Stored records
_ _ _

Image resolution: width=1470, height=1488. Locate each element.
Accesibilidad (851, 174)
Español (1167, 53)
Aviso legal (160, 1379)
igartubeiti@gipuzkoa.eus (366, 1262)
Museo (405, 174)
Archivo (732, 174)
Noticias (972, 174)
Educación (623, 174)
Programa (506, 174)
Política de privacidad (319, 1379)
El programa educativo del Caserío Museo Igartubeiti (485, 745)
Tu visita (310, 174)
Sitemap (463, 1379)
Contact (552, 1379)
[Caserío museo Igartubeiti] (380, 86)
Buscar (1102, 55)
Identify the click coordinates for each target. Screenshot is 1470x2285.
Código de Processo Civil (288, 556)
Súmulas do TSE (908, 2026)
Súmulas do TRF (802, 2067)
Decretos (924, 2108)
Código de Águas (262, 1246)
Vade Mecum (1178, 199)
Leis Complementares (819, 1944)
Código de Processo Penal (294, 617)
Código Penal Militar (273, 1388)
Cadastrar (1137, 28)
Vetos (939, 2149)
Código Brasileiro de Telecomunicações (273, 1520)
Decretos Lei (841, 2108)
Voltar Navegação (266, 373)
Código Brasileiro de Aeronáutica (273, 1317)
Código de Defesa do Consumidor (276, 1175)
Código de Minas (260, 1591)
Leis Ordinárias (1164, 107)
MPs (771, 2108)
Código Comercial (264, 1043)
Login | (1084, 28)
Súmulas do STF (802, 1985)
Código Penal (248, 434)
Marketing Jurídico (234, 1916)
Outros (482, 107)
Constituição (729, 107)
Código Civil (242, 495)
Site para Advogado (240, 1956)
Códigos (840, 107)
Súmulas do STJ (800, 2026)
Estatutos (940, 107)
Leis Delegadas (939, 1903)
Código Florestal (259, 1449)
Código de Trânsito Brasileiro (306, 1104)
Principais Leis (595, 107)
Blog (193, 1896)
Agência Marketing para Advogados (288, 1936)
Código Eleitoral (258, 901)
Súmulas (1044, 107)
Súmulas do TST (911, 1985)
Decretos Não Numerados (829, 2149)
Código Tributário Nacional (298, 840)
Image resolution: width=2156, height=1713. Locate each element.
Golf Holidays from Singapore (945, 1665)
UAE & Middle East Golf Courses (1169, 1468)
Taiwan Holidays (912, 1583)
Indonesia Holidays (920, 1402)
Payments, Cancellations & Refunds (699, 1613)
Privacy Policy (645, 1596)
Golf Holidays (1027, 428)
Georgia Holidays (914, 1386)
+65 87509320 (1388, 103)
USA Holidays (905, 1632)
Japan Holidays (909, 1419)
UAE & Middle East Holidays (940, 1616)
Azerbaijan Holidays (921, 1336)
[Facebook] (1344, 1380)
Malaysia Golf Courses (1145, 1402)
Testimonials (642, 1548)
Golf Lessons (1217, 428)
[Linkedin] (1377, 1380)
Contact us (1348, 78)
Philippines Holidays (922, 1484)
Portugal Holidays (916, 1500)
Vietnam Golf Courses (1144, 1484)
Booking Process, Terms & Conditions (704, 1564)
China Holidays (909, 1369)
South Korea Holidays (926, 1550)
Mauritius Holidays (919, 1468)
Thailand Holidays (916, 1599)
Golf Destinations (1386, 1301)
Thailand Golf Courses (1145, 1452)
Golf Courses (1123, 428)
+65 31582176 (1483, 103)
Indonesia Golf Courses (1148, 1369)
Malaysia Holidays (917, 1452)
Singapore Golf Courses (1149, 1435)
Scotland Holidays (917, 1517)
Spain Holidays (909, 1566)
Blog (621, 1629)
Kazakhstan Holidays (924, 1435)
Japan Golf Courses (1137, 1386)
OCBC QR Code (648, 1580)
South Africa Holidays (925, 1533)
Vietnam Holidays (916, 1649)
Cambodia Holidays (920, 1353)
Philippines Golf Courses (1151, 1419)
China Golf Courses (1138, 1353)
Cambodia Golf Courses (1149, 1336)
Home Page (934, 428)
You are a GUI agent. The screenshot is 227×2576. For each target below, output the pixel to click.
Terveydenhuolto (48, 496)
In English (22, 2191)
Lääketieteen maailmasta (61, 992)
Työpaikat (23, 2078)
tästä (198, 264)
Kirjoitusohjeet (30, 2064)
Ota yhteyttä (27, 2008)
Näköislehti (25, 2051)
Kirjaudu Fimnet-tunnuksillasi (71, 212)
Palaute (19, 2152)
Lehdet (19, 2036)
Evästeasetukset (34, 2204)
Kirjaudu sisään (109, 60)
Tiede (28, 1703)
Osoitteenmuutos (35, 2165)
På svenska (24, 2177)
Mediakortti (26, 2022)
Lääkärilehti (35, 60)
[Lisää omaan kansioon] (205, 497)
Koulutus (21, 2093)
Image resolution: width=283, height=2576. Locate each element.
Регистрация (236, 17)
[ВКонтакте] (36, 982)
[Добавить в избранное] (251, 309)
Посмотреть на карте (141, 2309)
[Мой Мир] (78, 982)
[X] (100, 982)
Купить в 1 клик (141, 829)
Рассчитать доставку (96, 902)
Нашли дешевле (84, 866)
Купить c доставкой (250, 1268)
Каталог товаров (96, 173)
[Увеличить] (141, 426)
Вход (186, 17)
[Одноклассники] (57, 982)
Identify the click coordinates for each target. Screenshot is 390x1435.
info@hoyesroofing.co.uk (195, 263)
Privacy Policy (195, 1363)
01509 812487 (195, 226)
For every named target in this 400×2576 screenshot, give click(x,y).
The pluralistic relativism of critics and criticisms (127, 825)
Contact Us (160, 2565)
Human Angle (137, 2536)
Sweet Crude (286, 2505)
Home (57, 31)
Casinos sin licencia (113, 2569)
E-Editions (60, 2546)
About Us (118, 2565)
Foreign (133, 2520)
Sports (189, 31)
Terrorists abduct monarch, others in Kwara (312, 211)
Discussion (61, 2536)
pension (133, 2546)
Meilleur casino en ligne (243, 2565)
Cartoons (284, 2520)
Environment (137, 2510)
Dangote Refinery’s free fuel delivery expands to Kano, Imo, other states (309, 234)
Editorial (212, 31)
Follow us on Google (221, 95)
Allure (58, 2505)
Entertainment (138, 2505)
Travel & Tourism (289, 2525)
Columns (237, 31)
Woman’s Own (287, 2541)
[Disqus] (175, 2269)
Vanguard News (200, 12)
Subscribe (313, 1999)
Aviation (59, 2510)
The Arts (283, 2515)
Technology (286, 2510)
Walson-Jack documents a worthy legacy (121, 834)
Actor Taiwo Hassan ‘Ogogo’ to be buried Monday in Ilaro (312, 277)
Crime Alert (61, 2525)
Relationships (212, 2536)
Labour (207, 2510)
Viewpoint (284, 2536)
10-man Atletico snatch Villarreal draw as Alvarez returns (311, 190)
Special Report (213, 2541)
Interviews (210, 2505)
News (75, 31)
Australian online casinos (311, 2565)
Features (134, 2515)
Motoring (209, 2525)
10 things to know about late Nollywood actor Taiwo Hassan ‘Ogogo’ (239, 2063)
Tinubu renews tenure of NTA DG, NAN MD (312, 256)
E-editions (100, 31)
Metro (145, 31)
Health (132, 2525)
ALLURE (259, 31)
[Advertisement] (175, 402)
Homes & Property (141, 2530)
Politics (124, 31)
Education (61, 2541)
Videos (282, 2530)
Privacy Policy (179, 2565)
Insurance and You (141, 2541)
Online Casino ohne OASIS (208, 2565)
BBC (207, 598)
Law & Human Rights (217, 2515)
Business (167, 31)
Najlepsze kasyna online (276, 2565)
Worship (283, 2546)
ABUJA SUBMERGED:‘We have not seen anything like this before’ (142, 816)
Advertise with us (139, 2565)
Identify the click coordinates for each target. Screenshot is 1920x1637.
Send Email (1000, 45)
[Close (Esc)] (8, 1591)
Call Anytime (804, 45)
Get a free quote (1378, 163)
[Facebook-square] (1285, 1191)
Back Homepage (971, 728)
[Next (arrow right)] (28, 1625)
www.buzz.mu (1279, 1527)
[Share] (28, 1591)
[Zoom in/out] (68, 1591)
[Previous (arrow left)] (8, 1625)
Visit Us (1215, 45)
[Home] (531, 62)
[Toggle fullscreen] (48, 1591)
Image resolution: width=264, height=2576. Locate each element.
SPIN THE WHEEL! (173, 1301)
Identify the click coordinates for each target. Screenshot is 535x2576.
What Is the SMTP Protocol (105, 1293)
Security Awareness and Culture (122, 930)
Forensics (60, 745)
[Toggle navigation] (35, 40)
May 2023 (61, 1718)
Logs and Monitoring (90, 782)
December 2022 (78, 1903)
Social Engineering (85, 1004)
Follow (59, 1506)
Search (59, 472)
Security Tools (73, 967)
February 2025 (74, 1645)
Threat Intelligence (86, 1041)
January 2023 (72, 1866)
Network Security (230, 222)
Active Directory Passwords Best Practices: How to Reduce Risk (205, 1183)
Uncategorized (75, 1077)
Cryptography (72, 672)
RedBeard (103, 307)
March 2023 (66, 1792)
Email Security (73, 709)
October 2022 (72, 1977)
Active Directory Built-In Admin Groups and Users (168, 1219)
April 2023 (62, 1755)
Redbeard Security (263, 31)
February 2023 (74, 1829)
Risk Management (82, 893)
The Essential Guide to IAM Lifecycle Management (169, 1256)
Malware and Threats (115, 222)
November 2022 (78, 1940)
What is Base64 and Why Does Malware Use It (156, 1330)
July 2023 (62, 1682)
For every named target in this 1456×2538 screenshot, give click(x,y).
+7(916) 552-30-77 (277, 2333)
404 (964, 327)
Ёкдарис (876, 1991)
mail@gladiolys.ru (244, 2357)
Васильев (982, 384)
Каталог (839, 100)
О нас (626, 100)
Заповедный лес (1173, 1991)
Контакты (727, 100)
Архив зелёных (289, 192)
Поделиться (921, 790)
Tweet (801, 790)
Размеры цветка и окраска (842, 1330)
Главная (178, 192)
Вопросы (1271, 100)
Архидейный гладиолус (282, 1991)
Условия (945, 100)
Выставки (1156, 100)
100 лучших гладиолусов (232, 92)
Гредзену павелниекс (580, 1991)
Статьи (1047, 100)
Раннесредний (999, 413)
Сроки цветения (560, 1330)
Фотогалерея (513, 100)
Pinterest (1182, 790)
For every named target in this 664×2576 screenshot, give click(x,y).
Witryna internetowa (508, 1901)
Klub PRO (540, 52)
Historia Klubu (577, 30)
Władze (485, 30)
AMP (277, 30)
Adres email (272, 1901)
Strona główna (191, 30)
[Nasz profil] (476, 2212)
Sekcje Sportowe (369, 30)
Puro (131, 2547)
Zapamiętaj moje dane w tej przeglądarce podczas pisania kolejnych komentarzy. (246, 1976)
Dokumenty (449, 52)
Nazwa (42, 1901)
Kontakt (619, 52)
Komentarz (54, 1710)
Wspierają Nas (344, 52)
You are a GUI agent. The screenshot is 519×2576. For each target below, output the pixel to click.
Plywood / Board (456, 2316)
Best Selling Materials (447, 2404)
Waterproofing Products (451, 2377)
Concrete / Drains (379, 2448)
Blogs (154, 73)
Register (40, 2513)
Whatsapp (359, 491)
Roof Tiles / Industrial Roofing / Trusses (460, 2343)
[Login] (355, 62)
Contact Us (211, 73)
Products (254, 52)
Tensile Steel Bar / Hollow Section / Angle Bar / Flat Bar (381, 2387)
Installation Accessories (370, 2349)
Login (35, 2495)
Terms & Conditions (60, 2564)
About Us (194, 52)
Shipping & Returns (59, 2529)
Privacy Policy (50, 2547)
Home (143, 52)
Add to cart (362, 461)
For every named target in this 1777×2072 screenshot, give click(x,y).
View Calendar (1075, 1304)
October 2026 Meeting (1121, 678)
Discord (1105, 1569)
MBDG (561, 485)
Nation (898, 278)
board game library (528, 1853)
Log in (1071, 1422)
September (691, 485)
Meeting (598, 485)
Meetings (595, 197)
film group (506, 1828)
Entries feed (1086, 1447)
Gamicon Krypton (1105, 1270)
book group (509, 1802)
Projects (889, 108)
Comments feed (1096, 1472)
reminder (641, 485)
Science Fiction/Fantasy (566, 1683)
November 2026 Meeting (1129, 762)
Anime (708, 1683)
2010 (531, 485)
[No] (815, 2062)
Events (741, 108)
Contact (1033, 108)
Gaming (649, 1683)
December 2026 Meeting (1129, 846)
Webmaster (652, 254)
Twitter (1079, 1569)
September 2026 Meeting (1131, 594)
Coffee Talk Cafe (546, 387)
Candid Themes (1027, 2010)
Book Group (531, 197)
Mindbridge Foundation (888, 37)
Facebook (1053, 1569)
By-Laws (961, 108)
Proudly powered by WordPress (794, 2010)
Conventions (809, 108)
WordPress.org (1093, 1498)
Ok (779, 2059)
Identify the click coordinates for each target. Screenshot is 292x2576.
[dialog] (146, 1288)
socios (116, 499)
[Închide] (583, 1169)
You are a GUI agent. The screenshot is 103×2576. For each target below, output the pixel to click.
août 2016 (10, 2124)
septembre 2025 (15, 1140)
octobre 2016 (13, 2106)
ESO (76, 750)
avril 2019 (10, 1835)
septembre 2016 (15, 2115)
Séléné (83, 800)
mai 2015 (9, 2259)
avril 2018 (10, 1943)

_ _ _

ACTION ITEM -> Above are the records; copy exactly the lines from the one with "[Închide] (583, 1169)" through the final line.

TASK ANSWER ->
[Închide] (583, 1169)
You are a GUI agent. The screenshot is 103×2576. For each target below, output the pixel to click.
août 2016 (10, 2124)
septembre 2025 (15, 1140)
octobre 2016 (13, 2106)
ESO (76, 750)
avril 2019 (10, 1835)
septembre 2016 (15, 2115)
Séléné (83, 800)
mai 2015 (9, 2259)
avril 2018 (10, 1943)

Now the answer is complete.